= Given records =
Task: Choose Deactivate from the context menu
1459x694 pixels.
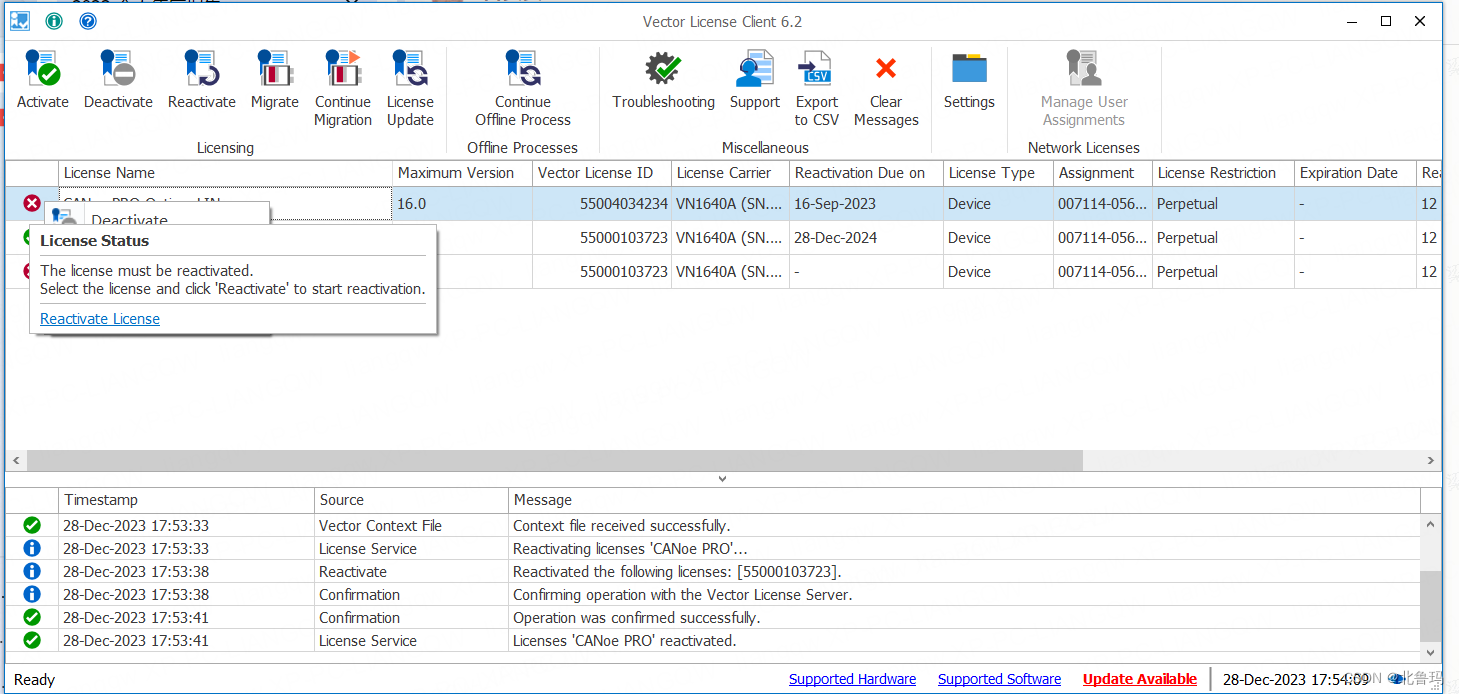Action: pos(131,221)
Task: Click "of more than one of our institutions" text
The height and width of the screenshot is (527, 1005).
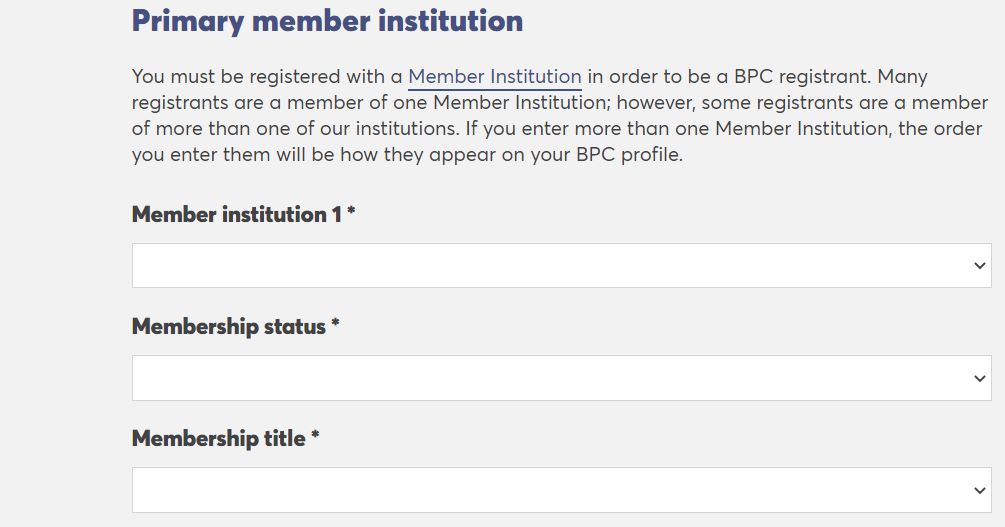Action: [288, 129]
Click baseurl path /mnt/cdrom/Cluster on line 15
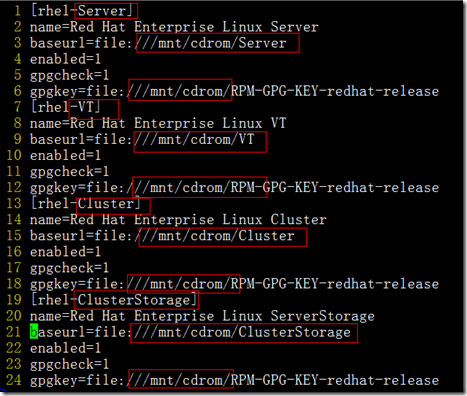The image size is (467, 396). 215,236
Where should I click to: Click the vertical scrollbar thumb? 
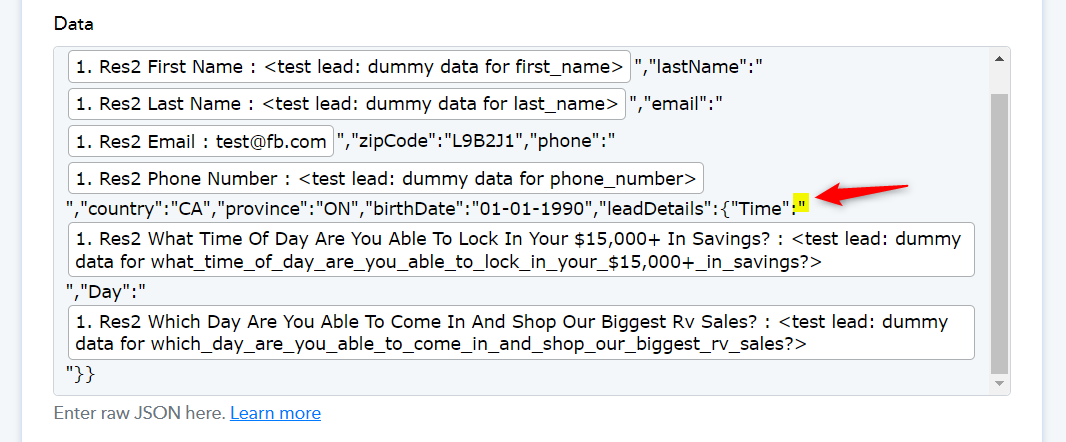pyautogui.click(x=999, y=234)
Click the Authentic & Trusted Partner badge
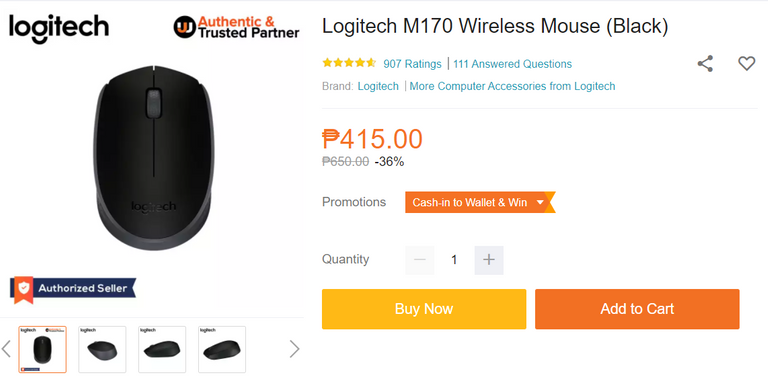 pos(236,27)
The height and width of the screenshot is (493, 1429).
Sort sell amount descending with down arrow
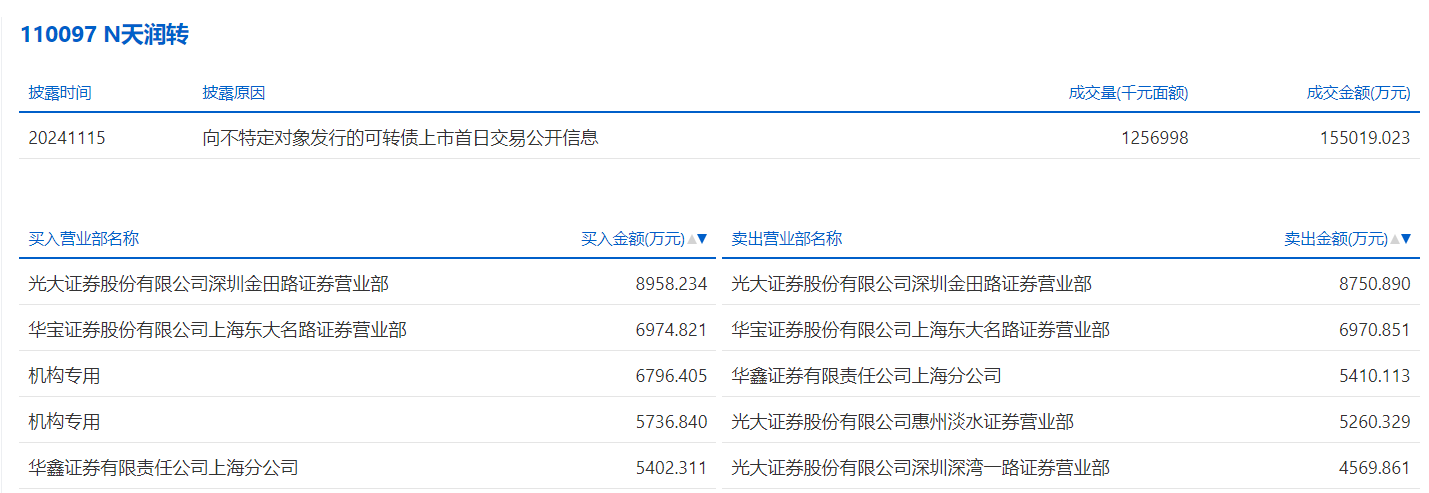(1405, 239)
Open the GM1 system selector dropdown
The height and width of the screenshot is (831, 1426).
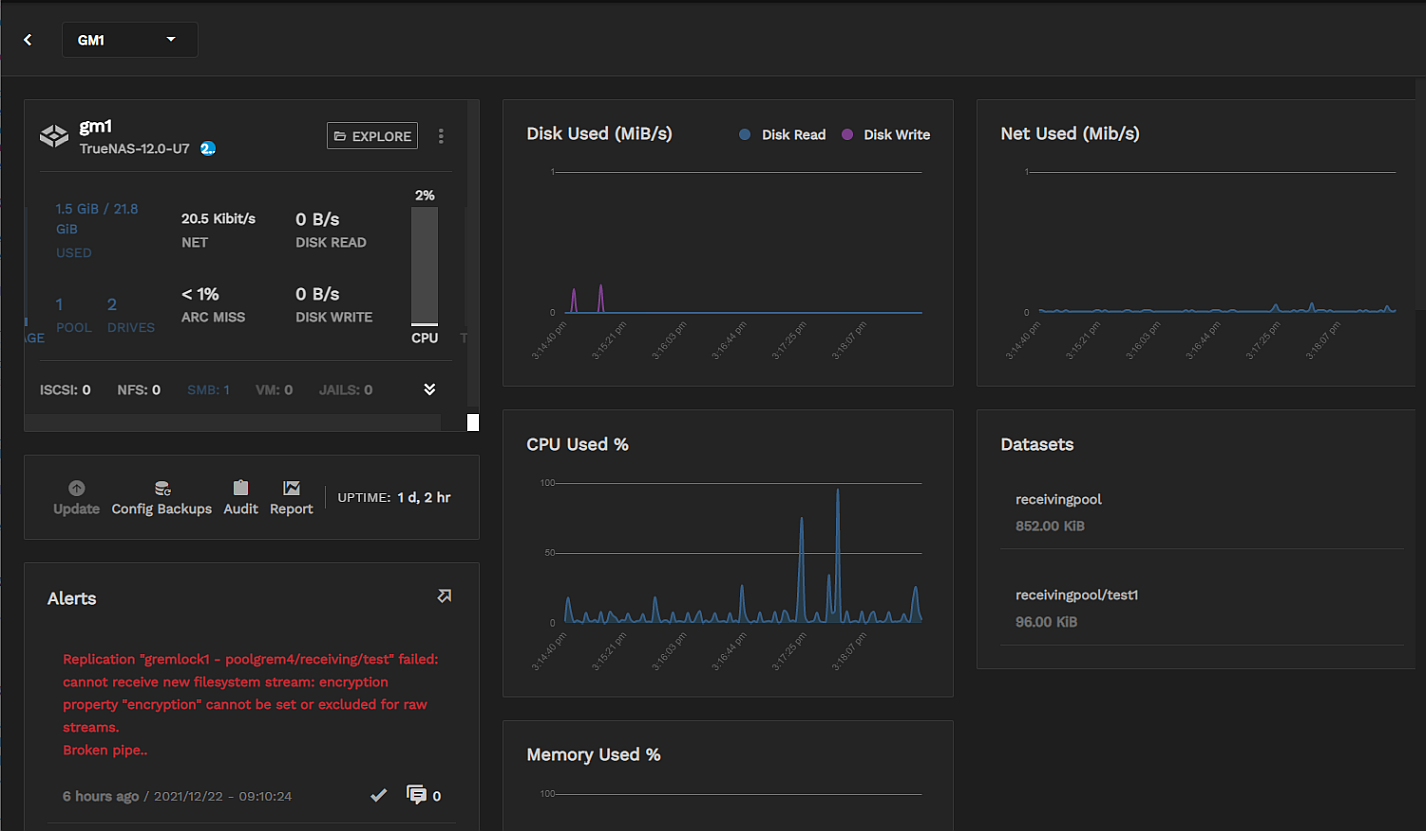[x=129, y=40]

= Work task =
Once you have returned the line containing "Open the GM1 system selector dropdown", stop; begin at the first line of the material, keep each line exact, and skip the pictures.

= Result for this exercise =
Task: Choose Deactivate from the context menu
1459x694 pixels.
Action: pos(131,221)
Task: Click "of more than one of our institutions" text
The height and width of the screenshot is (527, 1005).
Action: [288, 129]
Click baseurl path /mnt/cdrom/Cluster on line 15
The image size is (467, 396). 215,236
Where should I click to: Click the vertical scrollbar thumb? 
pyautogui.click(x=999, y=234)
Click the Authentic & Trusted Partner badge
 pos(236,27)
The height and width of the screenshot is (493, 1429).
Sort sell amount descending with down arrow
(1405, 239)
Open the GM1 system selector dropdown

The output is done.